25 Minuten kürzer war in der übersetzten Version dann nicht mehr Regimekritik und Widerstandskampf angesagt, sondern die Jagd nach einer naturwissenschaftlichen Formel. Erst 1975 strahlte die ARD die ungekürzte und neu synchronisierte Fassung aus, die bis heute bekannt ist.
„A kiss is just a kiss“
Doch zurück zur Geschichte, die im Film erzählt wird: Erst im Laufe der etwa 100 Minuten versteht man, warum das Lied „As Time Goes By“ so viel Wehmut bei den Beteiligten hervorruft („You must remember this / A kiss is just a kiss / A sigh is just a sigh ...“)
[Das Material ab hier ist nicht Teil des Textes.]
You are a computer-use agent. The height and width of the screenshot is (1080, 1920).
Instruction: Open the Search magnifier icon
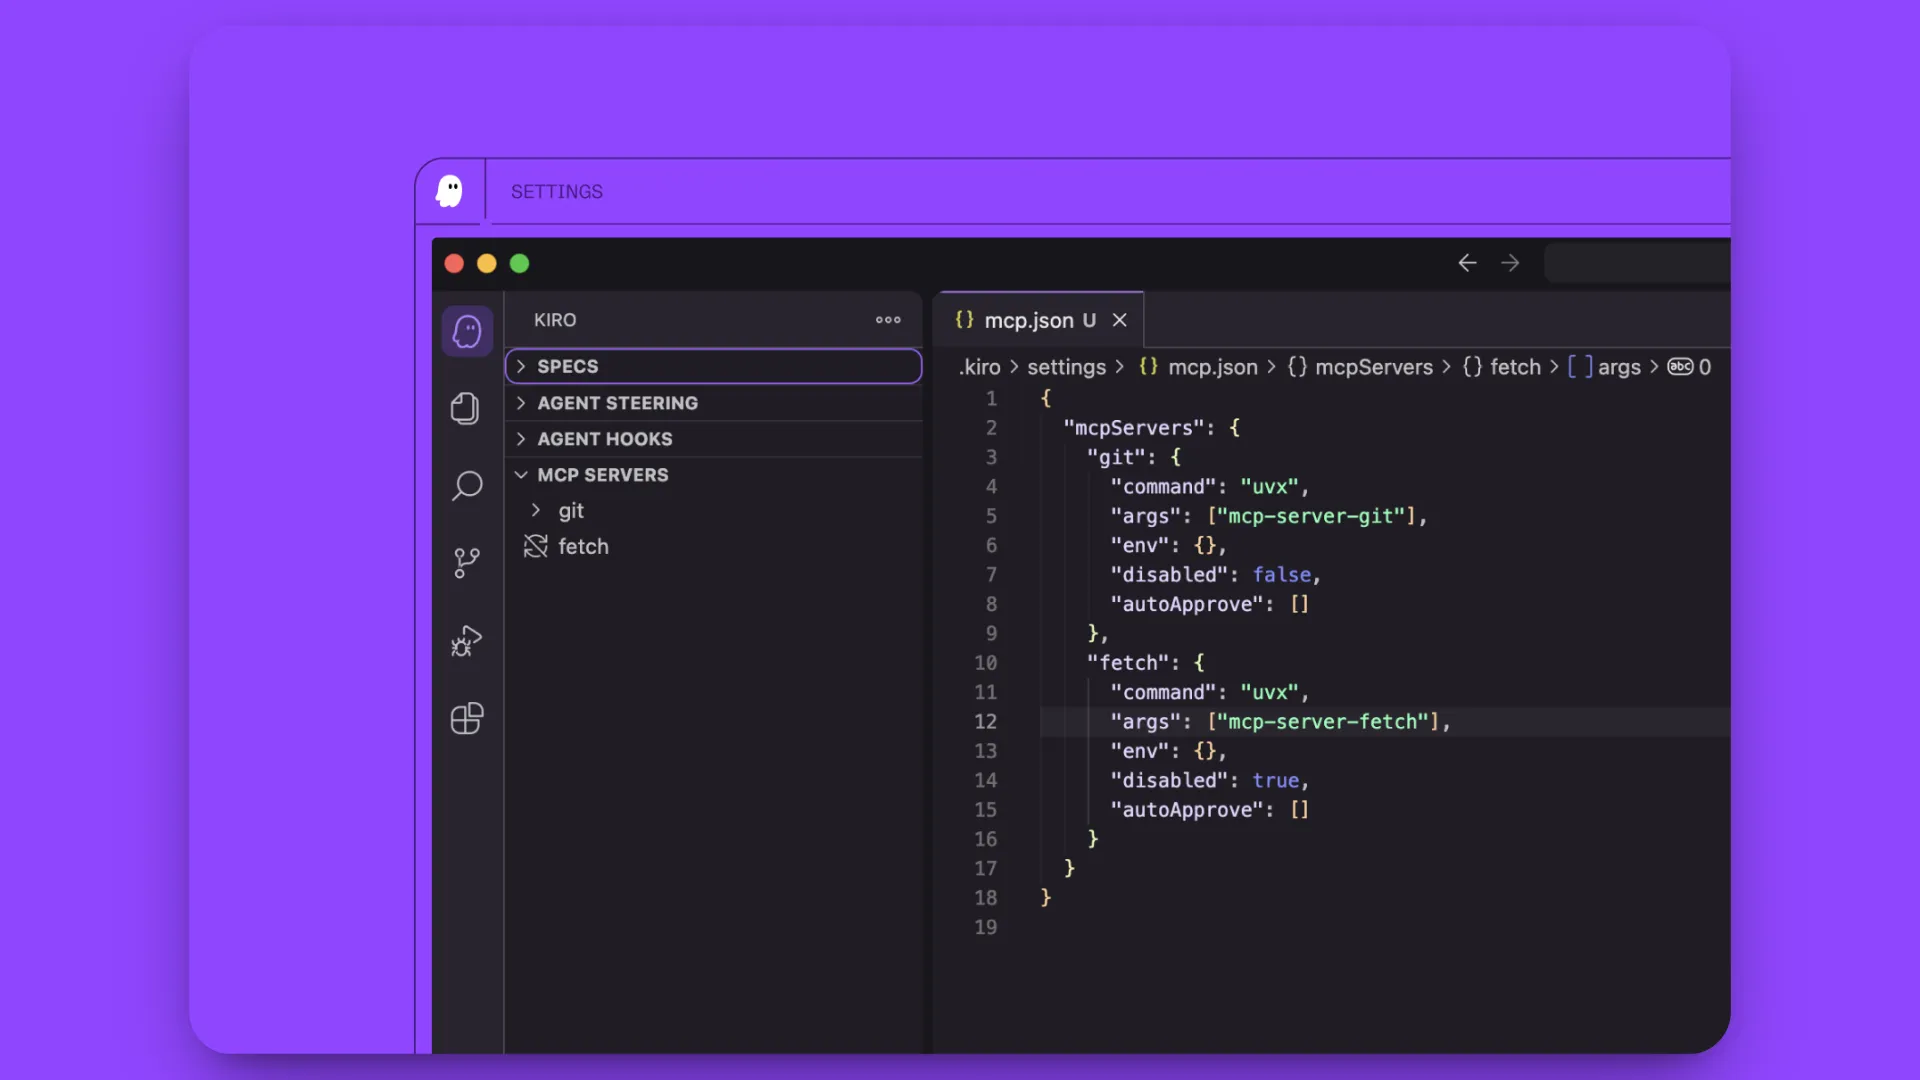pos(466,486)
Der in Casablanca als Zyniker bekannte Rick („Ich halte für niemanden den Kopf hin“), den Humphrey Bogart darstellt - man möchte gar nicht sagen, dass er ihn „spielt“, denn er scheint mit der Rolle zu verschmelzen -, selbst dieser Rick hat eine weiche pathetische Seite und ein Herz. Und am Ende wächst er über sich hinaus.
AP/Kurt Strumpf
Damit Bogart an Bergman heranreichte: Plateauabsätze
Trockene Sprüche, wie für Memes getextet
Zunächst jedoch gibt es herrlich schräge Dialoge mit Bogart, die heute ohne Weiteres als Memes für Soziale Netzwerke taugen würden, etwa: „Welche Nationalität haben Sie?“ Antwort: „Ich bin Trinker.“ Oder aber: „Wo warst Du letzte Nacht?“ Antwort: „Das ist so lange her, ich erinnere mich nicht.“ „Sehen wir uns heute Nacht?“, Antwort: „Ich plane nie so weit im Voraus.“ Oder: „Was hat Sie nur in Gottes Namen nach Casablanca verschlagen?“ Antwort: „Meine Gesundheit. Ich kam nach Casablanca wegen der Quellen.“ „Quellen? Was für Quellen? Wir sind in der Wüste.“ „Man hat mich falsch informiert.“
Rick ergeht sich zunächst in Selbstmitleid: „Nicht zu fassen: Von allen Kaschemmen der ganzen Welt kommt sie ausgerechnet in meine.“ Doch am Schluss wählt er nicht die Rache oder Eifersucht, sondern stellt die unbezahlbaren, sicheren Transitvisa Ilsa und ihrem Mann zur Verfügung - damit die beiden als Paar weiter für die gute Sache kämpfen können. Es gibt Wichtigeres als die Liebe. Oder: Die größte Liebe ist die, die sich nie (ganz) erfüllt.
APA/AFP/Don Emmert
Das legendäre Piano
Und noch was: Der Film ist ein Hoch auf die Freundschaft, denn Rick bleibt in (Französisch-)Marokko, bei dem korrupten Polizeichef Louis Renault (Claude Rains): „Louis, ich glaube, dies ist der Beginn einer wunderbaren Freundschaft.“
Party und Merchandise
Das 75. „Casablanca“-Jubiläum in diesem Jahr will Bogarts Sohn Stephen jedenfalls groß feiern. Die Bergman-Töchter Isabella Rossellini und Pia Lindström sind zu dem traditionellen Bogart-Filmfestival Mitte Oktober in Key Largo im US-Staat Florida eingeladen. Seit 2013 richtet der Humphrey-Bogart-Nachlass das Treffen mit Fans aus aller Welt aus.
picturedesk.com/Warner Bros/Mary Evans
Razzien standen an der Tagesordnung. Rick auf Beobachterposten
Bogarts Erkennungszeichen waren Trenchcoat und Hut, die im Mundwinkel hängende Zigarette und ein Drink in der Hand. Mit diesem Mythos ist heute noch Geld zu verdienen. Der gebürtige Niederländer Robbert de Klerk verwaltet den Nachlass. „Zusammen mit dem Studio Warner Bros. bringen wir in diesem Jahr einen ‚Casablanca‘-Spielautomaten für Casinos heraus“, erzählte De Klerk der deutschen Nachrichtenagentur dpa. Im „Bogie“-Sortiment gibt es bereits Gin-Flaschen mit Foto und Unterschrift, einen britischen Trenchcoat, einen Füllfederhalter aus Frankreich, wie ihn Bogart einst benutzte.
„Er war mehr ein Einzelgänger“
Bogart selbst war kein Star, der gern im Rampenlicht stand, sagt sein Sohn. „Er mochte seine Arbeit, er stand gerne vor der Kamera, doch er war mehr ein Einzelgänger. Am liebsten spielte er Schach, ging mit ein paar Freunden segeln oder Golf spielen“, erzählt Stephen Bogart. Zu seinen Lieblingsfilmen zählte Bogart laut seinem Sohn „Die Spur des Falken“, „Der Schatz der Sierra Madre“ - und natürlich „Casablanca“.